QUOTED TEXT:
* START *
Have you ever been so busy with an activity, whether volunteering on a board or being on a bowling team, that when you finally slowed down or stopped doing it you realized you didn't really enjoy the activity itself? Dating can lead to the same kind of busyness with mediocre results. When you find that niche or just right match for your interest and skills as a volunteer, for example, you absolutely love what you do and why you're doing it. Staying busy on dates and moving from one activity to the next keeps you from getting to know one another and whether you really like each other or just like each others' company while staying busy.
Taking your time and planning first dates that focus on conversation might not be as exciting as musical theater followed by club dancing or eating in a popular but crowded and noisy restaurant before seeing a movie, but it will reveal more about who you're with. Nerves can keep early conversations stilted or centered in small talk, so keeping first dates short and simple works well. Having coffee or dessert and building up to a long walk or a couple of hours in a bookstore sharing reading likes and dislikes, for example, will open or close the door to more active dates later.
There are snakes and scammers, scoundrels and con artists lying in wait for their next victims of any age, but often retirees are the target of schemes because of their net worth and their vulnerability [source: FBI]. Beware of any interaction that just doesn't feel right. Even the smallest red flag about a person's character or intentions is worth taking a step back and asking for second and third opinions from friends and family. Beware of romantic interests who seem too eager to know everything about you or to share everything with you early on. It may be a forced and false intimacy in order to gain access to personal information. Sharing details of your life verbally gives access to details of what you have stored up in savings or in possessions, and letting someone into your home can give access to vital paper records and even electronic files with personal data.
Guard your information and your secrets until you're certain of their character and background. Feelings often lie, but criminal records or missing gaps in a person's story are very telling. Never share passwords or physical keys or give money for businesses or to help someone out unless you're absolutely sure of who a person is and how they will use your money. Safeguard what you've earned and worked so hard to attain, and use wisdom -- yours and that of personal and professional counsel -- in getting to know someone before you let them get too close.
Somehow "reinvent yourself" has become one of the mottos for the later stages of life, and it can be a time to do new things and know yourself outside of decades of work and parenting life. Reinventing doesn't have to mean becoming some kind of "newer" and "better" or "more exciting" person, though. It can be about doing what you want based on being who you are apart from being a worker, head of household, or mother and caregiver.
* END *
RECORDED DATA:
* START *
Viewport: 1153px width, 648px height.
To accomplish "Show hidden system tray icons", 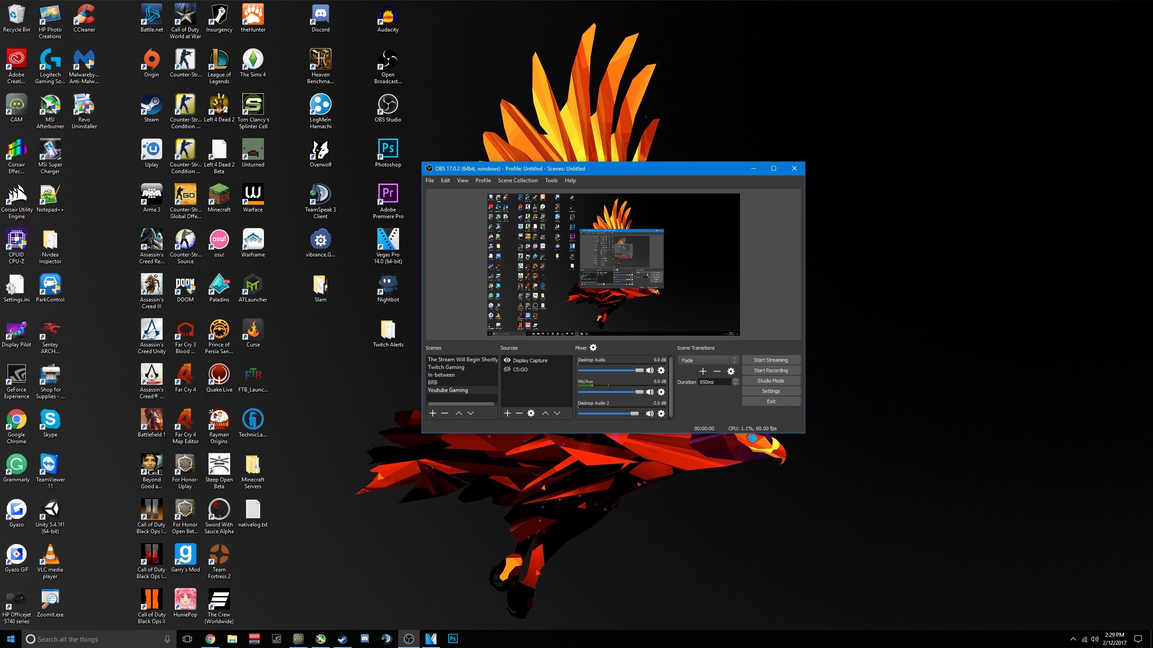I will (1073, 639).

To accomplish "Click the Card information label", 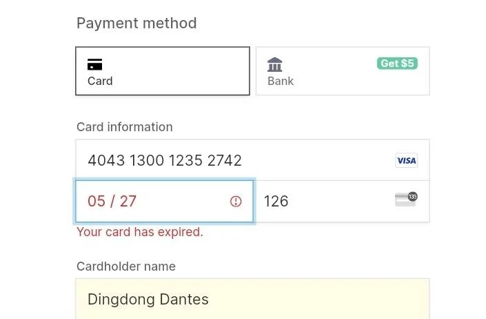I will point(125,127).
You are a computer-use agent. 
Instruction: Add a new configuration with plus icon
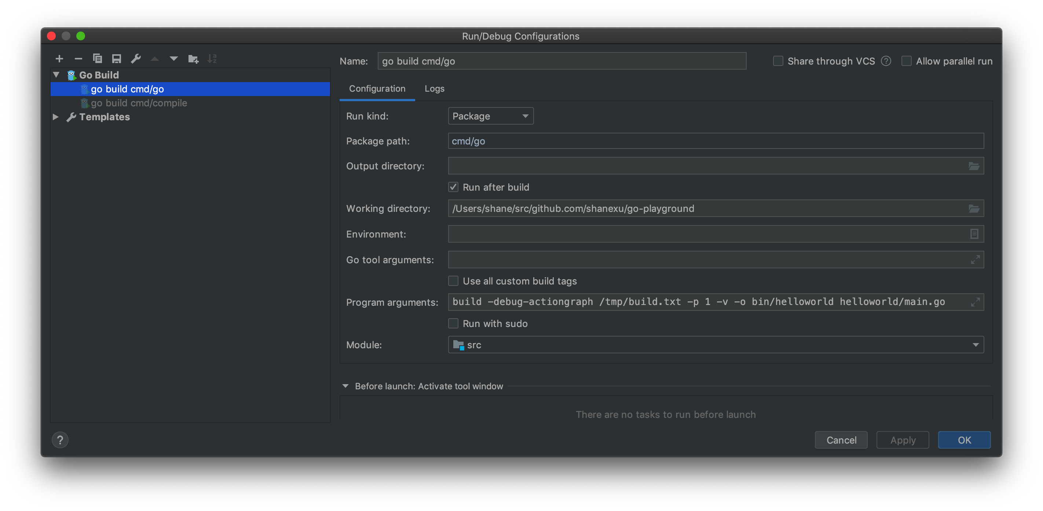59,59
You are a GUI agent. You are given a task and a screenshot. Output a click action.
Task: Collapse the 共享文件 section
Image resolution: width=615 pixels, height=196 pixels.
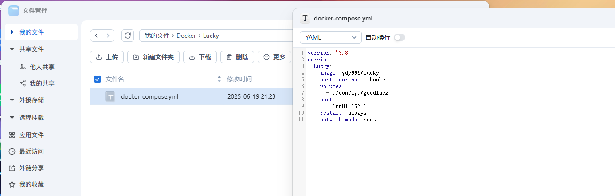(12, 49)
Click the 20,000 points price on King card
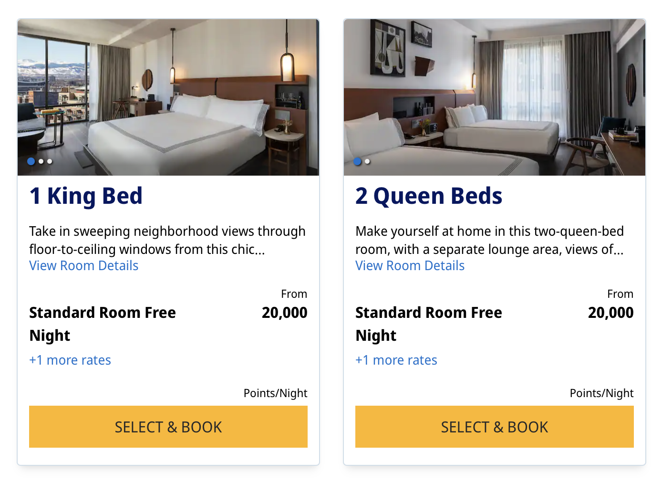 (x=284, y=313)
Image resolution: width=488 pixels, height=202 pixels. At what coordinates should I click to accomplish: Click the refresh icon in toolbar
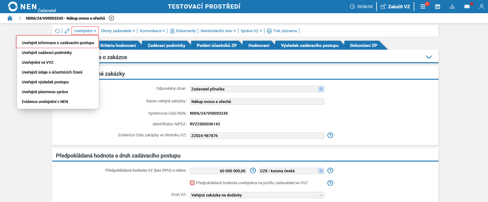click(x=57, y=31)
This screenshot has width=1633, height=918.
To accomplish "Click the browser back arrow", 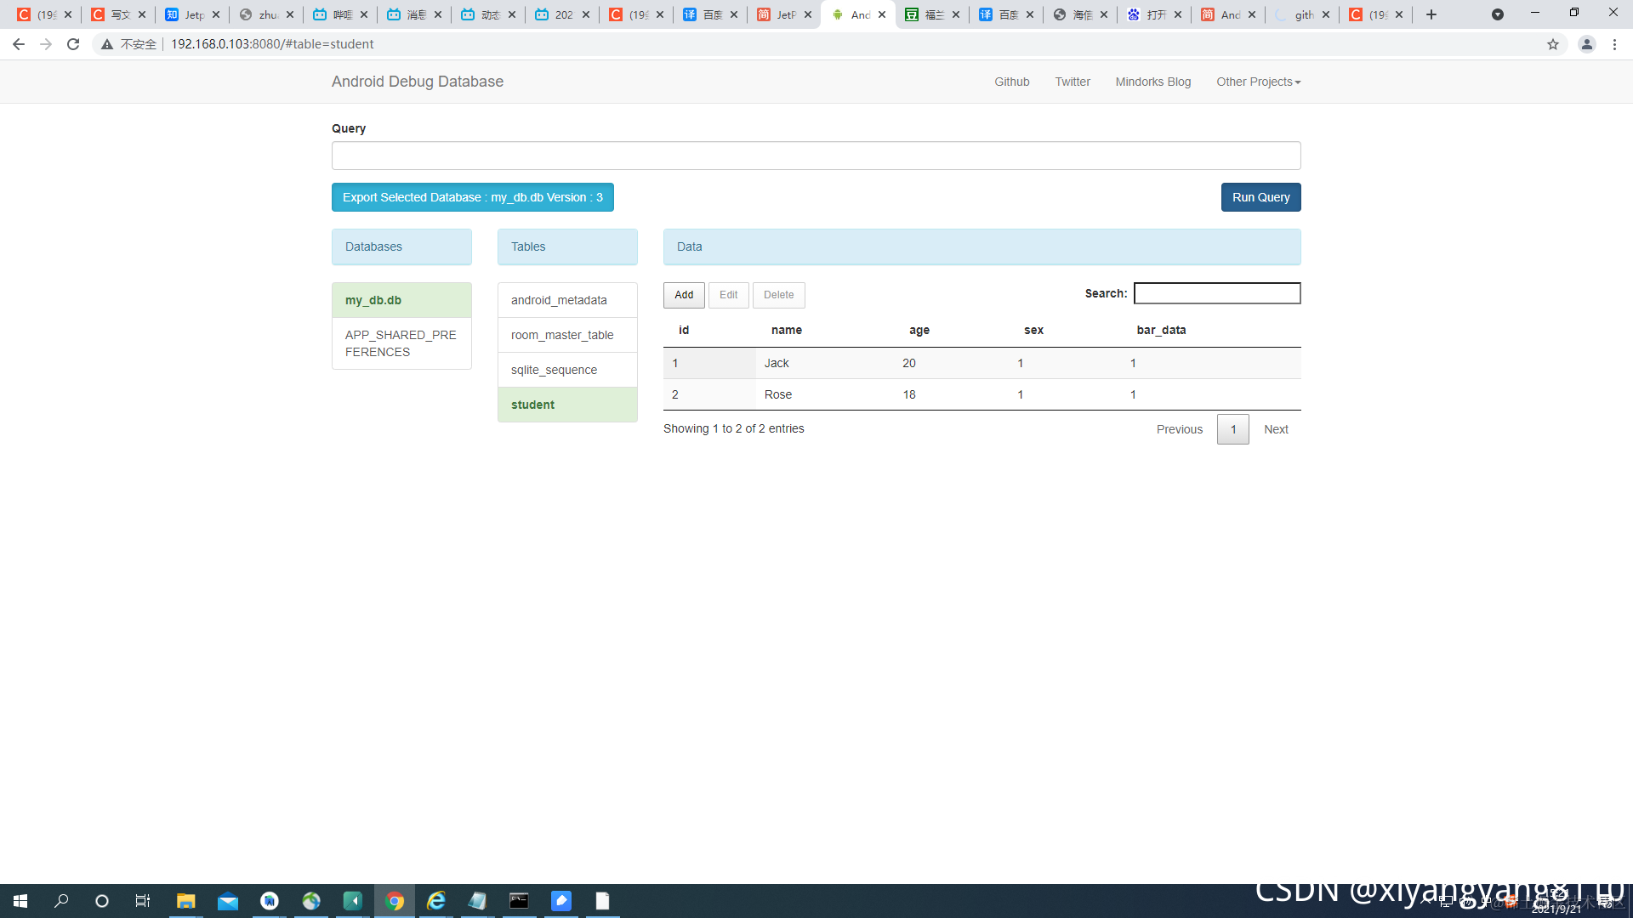I will [x=19, y=44].
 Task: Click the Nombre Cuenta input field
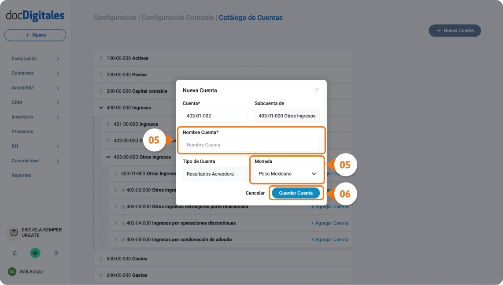click(251, 144)
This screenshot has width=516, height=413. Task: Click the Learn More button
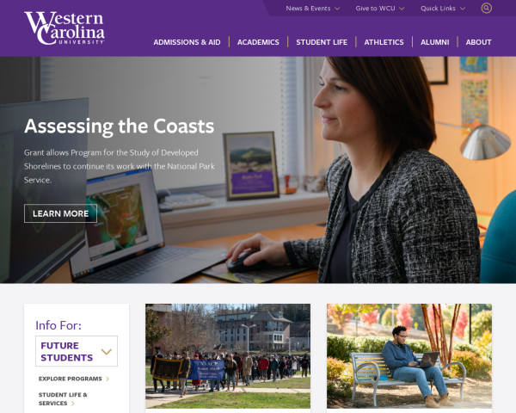coord(60,213)

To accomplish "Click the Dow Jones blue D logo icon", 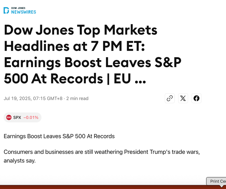I will tap(6, 10).
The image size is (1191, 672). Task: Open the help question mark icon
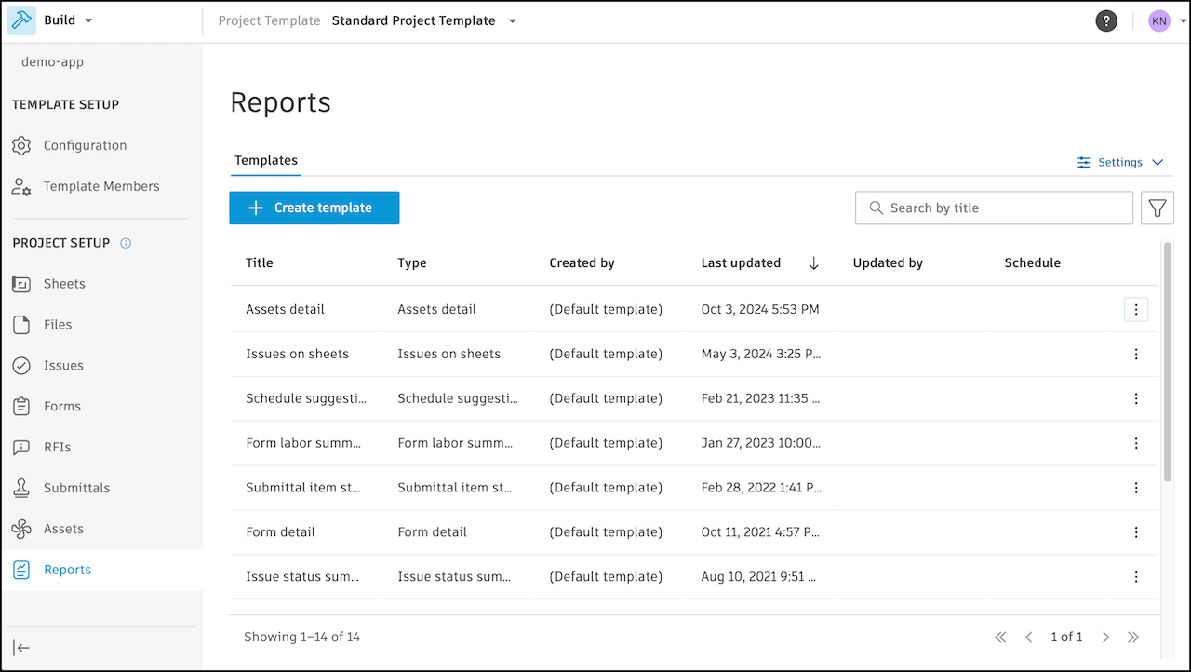click(x=1105, y=21)
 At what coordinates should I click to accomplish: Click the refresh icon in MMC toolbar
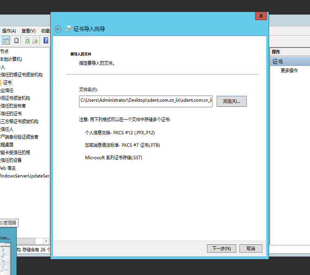click(27, 40)
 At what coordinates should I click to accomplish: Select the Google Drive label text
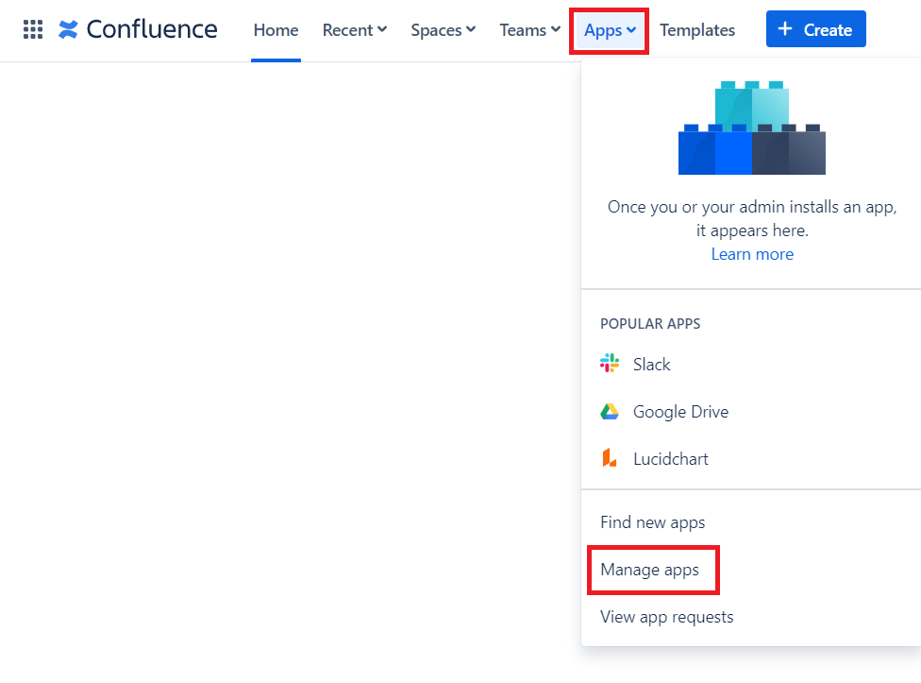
* END *
TO DO: Using the dating advice text, explain in one to three sentences why it recommends keeping first dates short and simple.

SOLUTION FOR THIS EXERCISE: Nerves can make early conversations stilted or keep them stuck in small talk. A short, simple first date, such as coffee or dessert, works well for that reason. From there, dates can build toward longer outings.